-- WHAT YOU NEED TO DO --
"iPhone" is the word to look for; copy each line of the listing where it occurs.

-- DATA SUPPLIED --
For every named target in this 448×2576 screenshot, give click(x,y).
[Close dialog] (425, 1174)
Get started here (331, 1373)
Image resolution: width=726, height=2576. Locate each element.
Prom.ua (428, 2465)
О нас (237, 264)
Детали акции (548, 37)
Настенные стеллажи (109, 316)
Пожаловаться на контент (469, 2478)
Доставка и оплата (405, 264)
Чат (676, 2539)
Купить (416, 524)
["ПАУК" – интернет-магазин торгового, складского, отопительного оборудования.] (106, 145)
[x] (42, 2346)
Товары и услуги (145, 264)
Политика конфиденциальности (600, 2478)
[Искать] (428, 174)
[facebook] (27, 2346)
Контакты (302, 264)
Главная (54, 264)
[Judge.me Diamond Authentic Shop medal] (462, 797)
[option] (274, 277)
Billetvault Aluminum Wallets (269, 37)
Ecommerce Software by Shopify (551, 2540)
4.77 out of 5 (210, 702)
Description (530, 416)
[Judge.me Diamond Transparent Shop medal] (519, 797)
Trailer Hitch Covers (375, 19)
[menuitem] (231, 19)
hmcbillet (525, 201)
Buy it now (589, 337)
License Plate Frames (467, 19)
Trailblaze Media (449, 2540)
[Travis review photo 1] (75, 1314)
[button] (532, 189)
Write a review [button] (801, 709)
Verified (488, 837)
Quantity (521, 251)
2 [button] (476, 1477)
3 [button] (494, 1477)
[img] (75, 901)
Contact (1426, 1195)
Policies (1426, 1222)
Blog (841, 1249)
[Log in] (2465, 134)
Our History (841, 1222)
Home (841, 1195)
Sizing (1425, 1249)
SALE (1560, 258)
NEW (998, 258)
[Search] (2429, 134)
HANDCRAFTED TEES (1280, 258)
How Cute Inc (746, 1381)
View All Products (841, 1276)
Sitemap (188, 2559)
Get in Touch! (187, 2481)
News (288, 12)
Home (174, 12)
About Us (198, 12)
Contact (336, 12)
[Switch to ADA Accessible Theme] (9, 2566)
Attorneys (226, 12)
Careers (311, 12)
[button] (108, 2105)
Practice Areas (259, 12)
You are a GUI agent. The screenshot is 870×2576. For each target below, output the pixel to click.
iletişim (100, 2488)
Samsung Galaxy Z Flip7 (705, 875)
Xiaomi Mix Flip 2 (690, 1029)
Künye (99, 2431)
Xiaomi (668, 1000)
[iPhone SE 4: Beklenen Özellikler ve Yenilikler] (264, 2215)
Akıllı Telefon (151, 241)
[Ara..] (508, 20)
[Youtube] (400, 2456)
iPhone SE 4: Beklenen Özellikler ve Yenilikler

-- PROBLEM SOLUTION --
[iPhone SE 4: Beklenen Özellikler ve Yenilikler] (264, 2215)
iPhone SE 4: Beklenen Özellikler ve Yenilikler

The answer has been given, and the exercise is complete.